[Saved entries]
______

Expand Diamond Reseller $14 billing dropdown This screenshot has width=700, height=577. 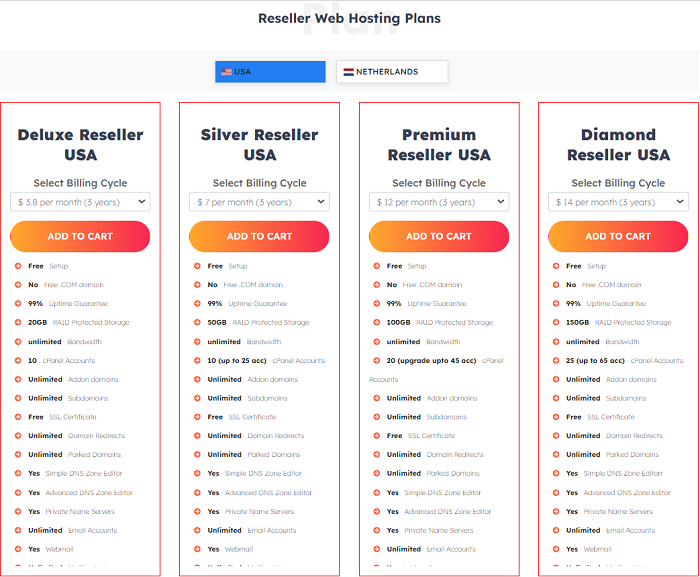tap(618, 202)
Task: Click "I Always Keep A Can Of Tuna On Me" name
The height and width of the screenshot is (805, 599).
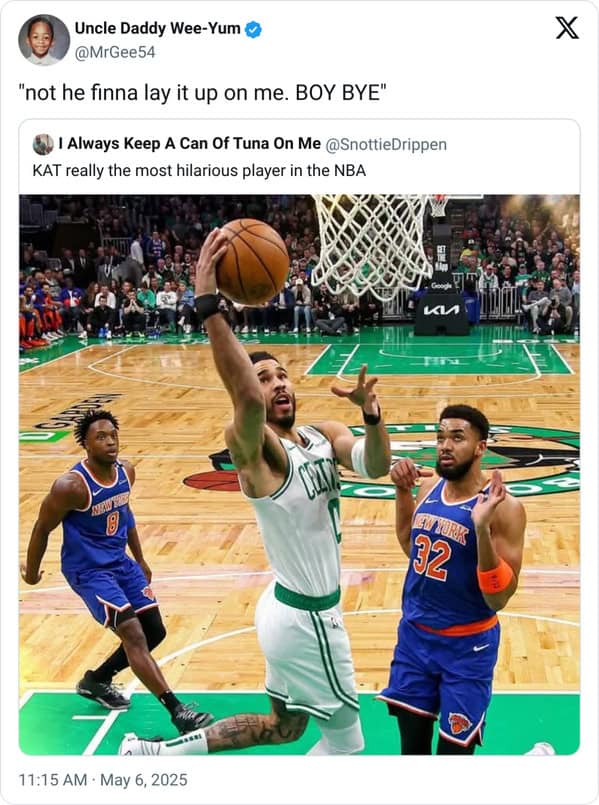Action: (x=189, y=144)
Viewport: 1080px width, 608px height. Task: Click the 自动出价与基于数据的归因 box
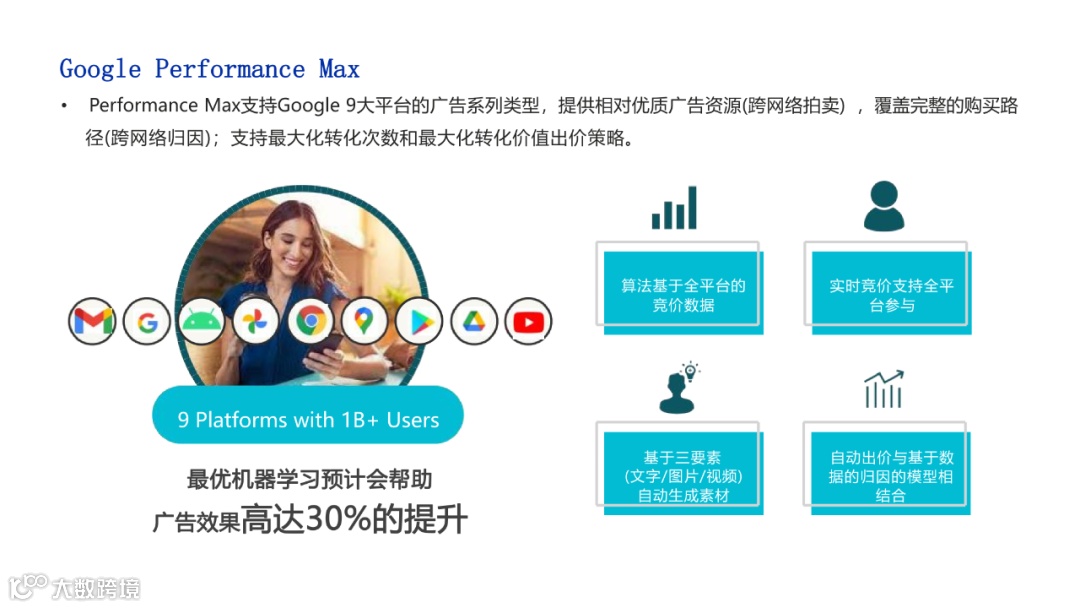click(887, 469)
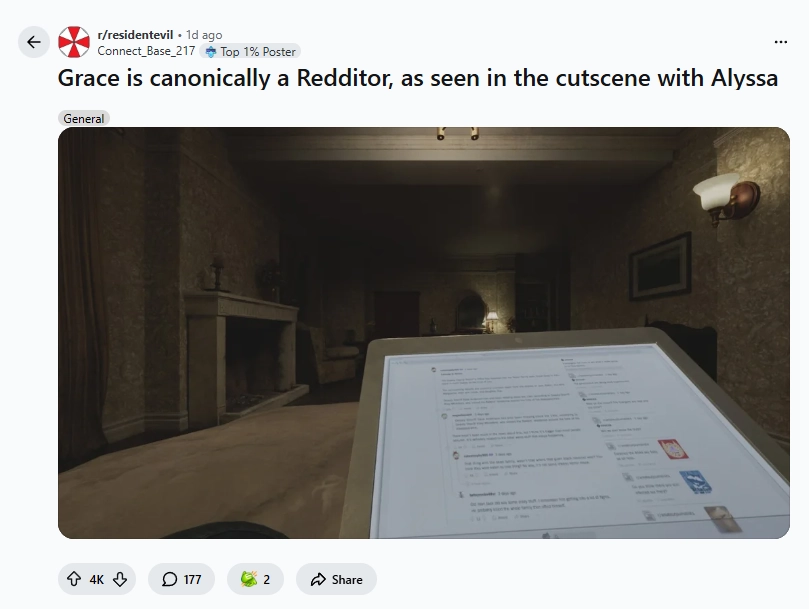Enlarge the cutscene screenshot image
The width and height of the screenshot is (809, 609).
(424, 333)

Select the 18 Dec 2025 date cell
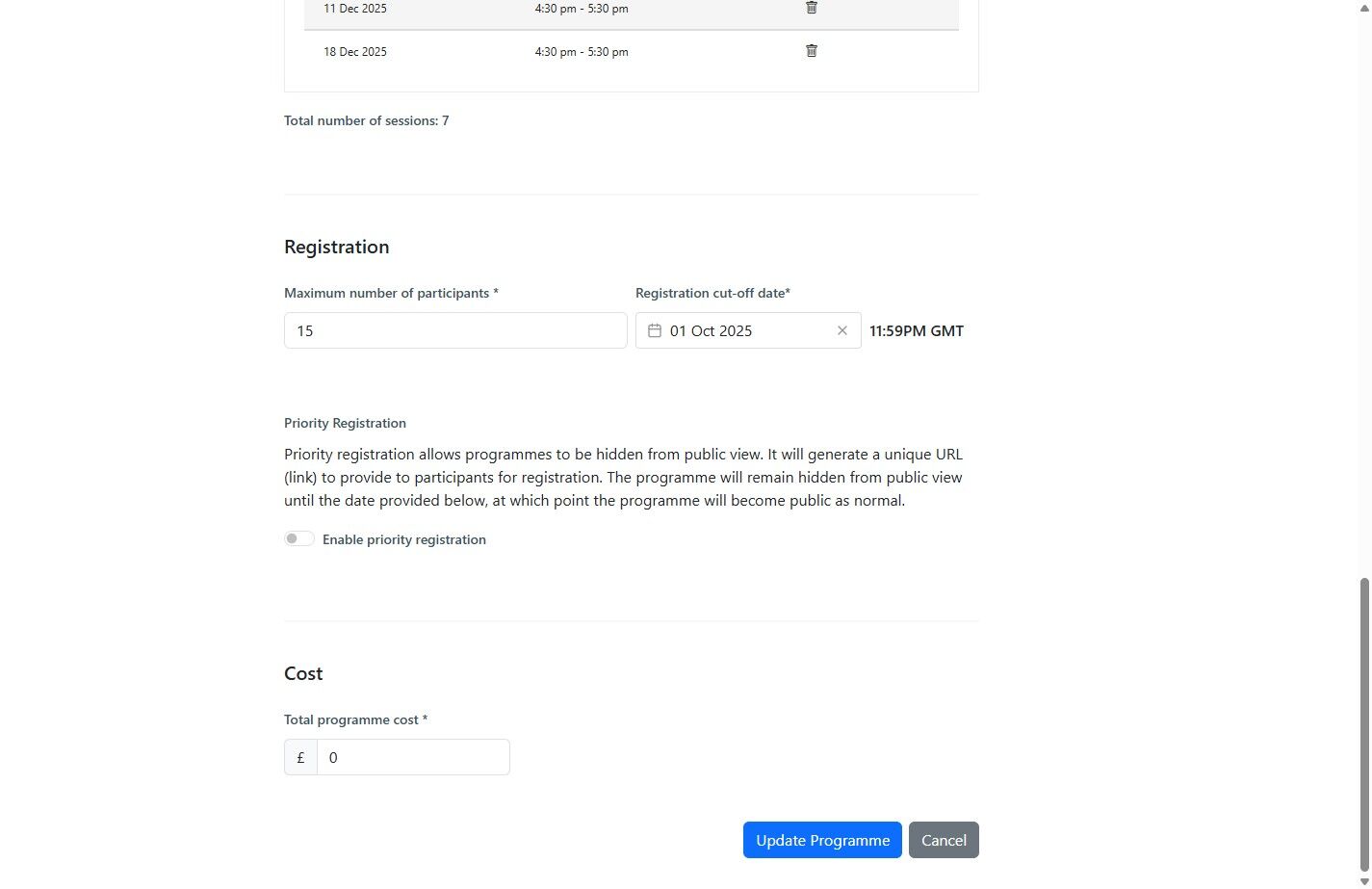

______

[What this task involves]: Find the line holding "The height and" in the data above. Retype it and every later line exactly, through the end, but not the pictures.

[Answer]:
The height and width of the screenshot is (805, 599).
Action: (x=189, y=144)
Viewport: 1080px width, 608px height. Task: Click the 自动出价与基于数据的归因 box
click(887, 469)
Enlarge the cutscene screenshot image
The width and height of the screenshot is (809, 609).
(424, 333)

Select the 18 Dec 2025 date cell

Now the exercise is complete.